> **GIVEN TEXT**:
————

Castle Lodge is a medieval and Tudor house in Ludlow, Shropshire, situated close to Ludlow Castle. Scenes from the 1965 film version of Moll Flanders were shot here. The lower stone portion dates from the 14th century, while the timber-framed superstructure was added in the late 16th century. The house has a large collection of imported oak panelling, of various dates. It was the home of Elizabeth I's Master of Requests and was once used as a prison.

==Supposed royal connections==
There is no documentary evidence for the widely held opinion of Castle Lodge being the residence of Catherine of Aragon whilst she was married to Prince Arthur or when widowed. The building was not constructed until the 1570s, 60 years later than any possible occupation by Catherine, with the top floor being added in the early 17th century. The couple lived in apartments adjacent to the Great Hall in Ludlow Castle. In 1509 she married Henry VIII, Arthur's younger brother after Arthur's death from sweating sickness in 1502. Between these events Catherine lived in Durham House in London.

————

> **INFORMATION SHOWN**:
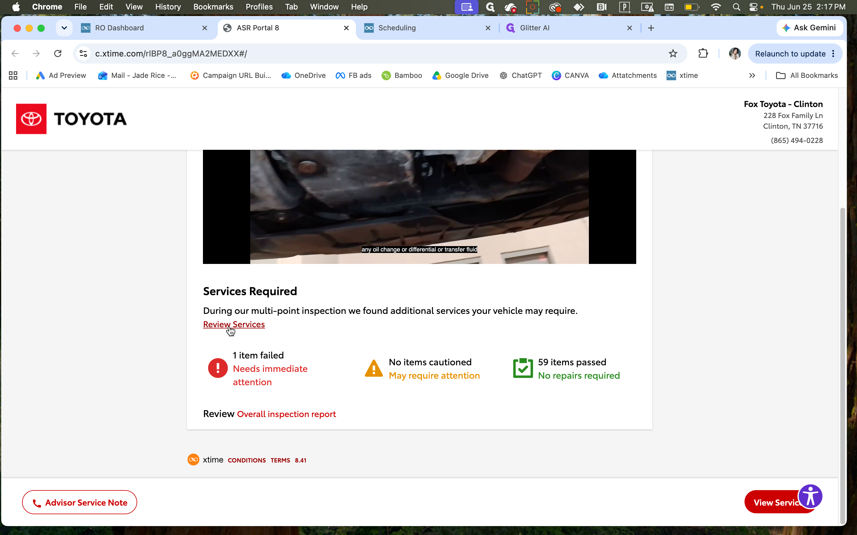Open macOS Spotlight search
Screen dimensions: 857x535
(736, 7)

————

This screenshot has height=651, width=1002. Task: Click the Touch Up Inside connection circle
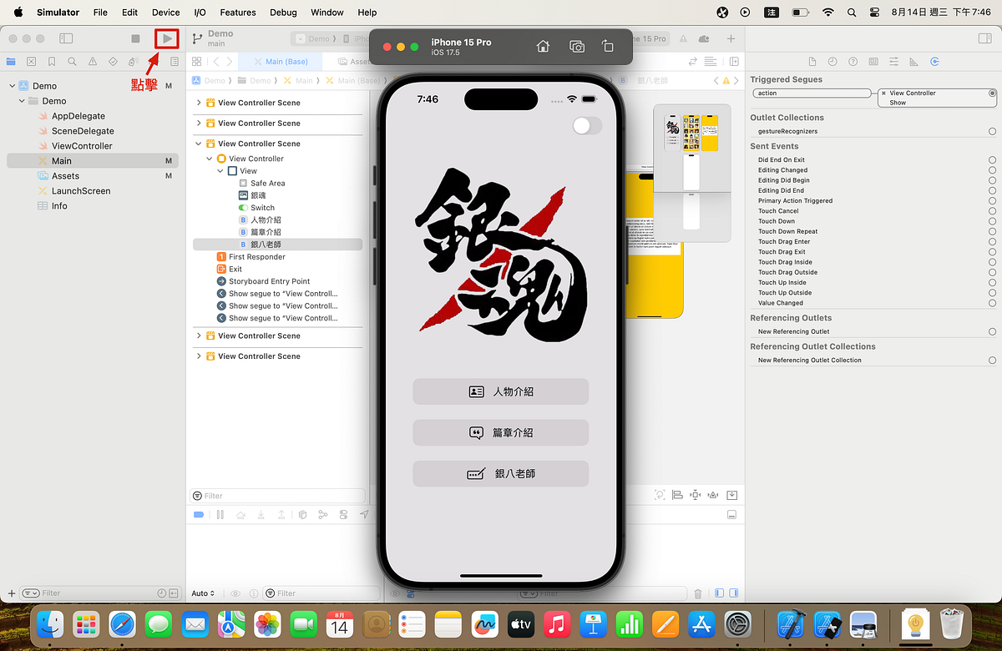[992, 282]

————

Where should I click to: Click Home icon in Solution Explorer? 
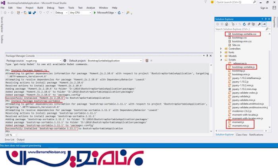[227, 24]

————

> **WORK ORDER**: Continue the text about Castle Lodge in Ludlow, starting after its last sentence. The rows are separate material and have nothing to do with the Castle Lodge text.

> **RESULT**:
==Ownership==
Castle Lodge has been privately owned throughout its history and was a hotel up until the Second World War. The Lodge was re-opened to the public in 1999, after which time over £100,000 was spent on the restoration of the building by owner Bill Pearson. Pearson struggled to find public or private funding for the upkeep of the building, and created plans to convert Castle Lodge into a hotel once again. Nevertheless, these plans never reached fruition, a failure which Pearson attributes to the lack of support from local businesses, stating that "if it [Castle Lodge] was anywhere else but Ludlow we would be getting a £1,000 a week grant to do it". Pearson claimed that if his plans for a hotel were rejected, "Castle Lodge will be down the swanee. It will be the end." In October 2019 it was announced the property had new owners who had begun to undertake the necessary consent process with a view to converting Castle Lodge into a boutique hotel. As of February 2020 Castle Lodge is closed to the public while restoration and refurbishment takes place.

==Use in film==
A 1965 film adaptation titled The Amorous Adventures of Moll Flanders starred Kim Novak as Moll Flanders and Richard Johnson as Jemmy with Angela Lansbury as Lady Blystone, with George Sanders as the banker, and Lilli Palmer as Dutchy had some of its scenes shot in Castle Lodge.